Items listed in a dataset
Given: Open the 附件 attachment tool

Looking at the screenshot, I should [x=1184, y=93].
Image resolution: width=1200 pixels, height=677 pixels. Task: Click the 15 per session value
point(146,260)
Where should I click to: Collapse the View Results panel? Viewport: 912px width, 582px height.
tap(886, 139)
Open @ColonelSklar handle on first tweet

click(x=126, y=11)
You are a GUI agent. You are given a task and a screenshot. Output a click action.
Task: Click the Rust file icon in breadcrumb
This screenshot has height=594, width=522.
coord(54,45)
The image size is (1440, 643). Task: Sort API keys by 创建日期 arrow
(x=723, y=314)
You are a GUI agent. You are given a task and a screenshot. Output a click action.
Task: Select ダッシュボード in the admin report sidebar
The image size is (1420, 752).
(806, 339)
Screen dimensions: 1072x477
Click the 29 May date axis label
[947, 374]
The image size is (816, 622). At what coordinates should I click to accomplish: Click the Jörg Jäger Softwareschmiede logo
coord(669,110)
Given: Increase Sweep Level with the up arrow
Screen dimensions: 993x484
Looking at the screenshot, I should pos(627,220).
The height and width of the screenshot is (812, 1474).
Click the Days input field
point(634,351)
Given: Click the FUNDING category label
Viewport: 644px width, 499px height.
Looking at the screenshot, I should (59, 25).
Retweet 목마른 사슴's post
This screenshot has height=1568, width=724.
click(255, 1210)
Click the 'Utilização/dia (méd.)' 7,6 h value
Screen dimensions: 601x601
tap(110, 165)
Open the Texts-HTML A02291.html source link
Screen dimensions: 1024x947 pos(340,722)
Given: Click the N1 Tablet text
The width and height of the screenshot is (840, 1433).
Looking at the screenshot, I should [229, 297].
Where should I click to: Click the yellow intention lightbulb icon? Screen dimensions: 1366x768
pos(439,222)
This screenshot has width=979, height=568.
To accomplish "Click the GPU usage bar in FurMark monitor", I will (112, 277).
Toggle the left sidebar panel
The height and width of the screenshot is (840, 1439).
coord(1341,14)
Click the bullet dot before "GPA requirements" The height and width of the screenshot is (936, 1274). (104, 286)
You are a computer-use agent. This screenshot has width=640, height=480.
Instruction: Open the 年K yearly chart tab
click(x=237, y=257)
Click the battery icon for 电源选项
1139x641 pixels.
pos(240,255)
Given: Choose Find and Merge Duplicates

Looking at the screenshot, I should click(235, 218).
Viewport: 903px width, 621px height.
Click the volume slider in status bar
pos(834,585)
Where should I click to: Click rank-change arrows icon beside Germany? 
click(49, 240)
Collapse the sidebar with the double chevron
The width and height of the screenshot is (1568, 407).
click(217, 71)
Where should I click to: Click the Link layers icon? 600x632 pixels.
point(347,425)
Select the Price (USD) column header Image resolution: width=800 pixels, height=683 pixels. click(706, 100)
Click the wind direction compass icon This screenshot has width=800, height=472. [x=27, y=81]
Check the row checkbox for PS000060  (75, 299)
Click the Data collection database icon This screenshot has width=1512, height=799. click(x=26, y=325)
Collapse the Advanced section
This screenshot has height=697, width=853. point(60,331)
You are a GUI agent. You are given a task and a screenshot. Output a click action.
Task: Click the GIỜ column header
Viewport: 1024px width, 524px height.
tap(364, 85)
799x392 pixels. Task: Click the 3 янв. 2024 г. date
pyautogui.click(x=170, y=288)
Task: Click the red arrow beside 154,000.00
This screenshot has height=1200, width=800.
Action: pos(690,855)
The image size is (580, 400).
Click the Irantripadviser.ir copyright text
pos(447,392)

| Aim of the exercise |
Repeat the data in full. Nothing may be dropped or altered.

| Result |
Given: Open the 附件 attachment tool

Looking at the screenshot, I should [x=1184, y=93].
Image resolution: width=1200 pixels, height=677 pixels. Task: Click the 15 per session value
point(146,260)
Where should I click to: Collapse the View Results panel? Viewport: 912px width, 582px height.
tap(886, 139)
Open @ColonelSklar handle on first tweet

click(x=126, y=11)
You are a GUI agent. You are given a task and a screenshot. Output a click action.
Task: Click the Rust file icon in breadcrumb
This screenshot has height=594, width=522.
coord(54,45)
The image size is (1440, 643). Task: Sort API keys by 创建日期 arrow
(x=723, y=314)
You are a GUI agent. You are given a task and a screenshot. Output a click action.
Task: Select ダッシュボード in the admin report sidebar
The image size is (1420, 752).
(806, 339)
Screen dimensions: 1072x477
Click the 29 May date axis label
[947, 374]
The image size is (816, 622). At what coordinates should I click to accomplish: Click the Jörg Jäger Softwareschmiede logo
coord(669,110)
Given: Increase Sweep Level with the up arrow
Screen dimensions: 993x484
Looking at the screenshot, I should pos(627,220).
The height and width of the screenshot is (812, 1474).
Click the Days input field
point(634,351)
Given: Click the FUNDING category label
Viewport: 644px width, 499px height.
Looking at the screenshot, I should (59, 25).
Retweet 목마른 사슴's post
This screenshot has height=1568, width=724.
click(255, 1210)
Click the 'Utilização/dia (méd.)' 7,6 h value
Screen dimensions: 601x601
tap(110, 165)
Open the Texts-HTML A02291.html source link
Screen dimensions: 1024x947 pos(340,722)
Given: Click the N1 Tablet text
The width and height of the screenshot is (840, 1433).
Looking at the screenshot, I should [229, 297].
Where should I click to: Click the yellow intention lightbulb icon? Screen dimensions: 1366x768
pos(439,222)
This screenshot has width=979, height=568.
To accomplish "Click the GPU usage bar in FurMark monitor", I will (112, 277).
Toggle the left sidebar panel
The height and width of the screenshot is (840, 1439).
coord(1341,14)
Click the bullet dot before "GPA requirements" The height and width of the screenshot is (936, 1274). (104, 286)
You are a computer-use agent. This screenshot has width=640, height=480.
Instruction: Open the 年K yearly chart tab
click(x=237, y=257)
Click the battery icon for 电源选项
1139x641 pixels.
pos(240,255)
Given: Choose Find and Merge Duplicates

Looking at the screenshot, I should click(235, 218).
Viewport: 903px width, 621px height.
Click the volume slider in status bar
pos(834,585)
Where should I click to: Click rank-change arrows icon beside Germany? 
click(49, 240)
Collapse the sidebar with the double chevron
The width and height of the screenshot is (1568, 407).
click(217, 71)
Where should I click to: Click the Link layers icon? 600x632 pixels.
point(347,425)
Select the Price (USD) column header Image resolution: width=800 pixels, height=683 pixels. click(706, 100)
Click the wind direction compass icon This screenshot has width=800, height=472. [x=27, y=81]
Check the row checkbox for PS000060  (75, 299)
Click the Data collection database icon This screenshot has width=1512, height=799. click(x=26, y=325)
Collapse the Advanced section
This screenshot has height=697, width=853. point(60,331)
You are a GUI agent. You are given a task and a screenshot. Output a click action.
Task: Click the GIỜ column header
Viewport: 1024px width, 524px height.
tap(364, 85)
799x392 pixels. Task: Click the 3 янв. 2024 г. date
pyautogui.click(x=170, y=288)
Task: Click the red arrow beside 154,000.00
This screenshot has height=1200, width=800.
Action: pos(690,855)
The image size is (580, 400).
Click the Irantripadviser.ir copyright text
pos(447,392)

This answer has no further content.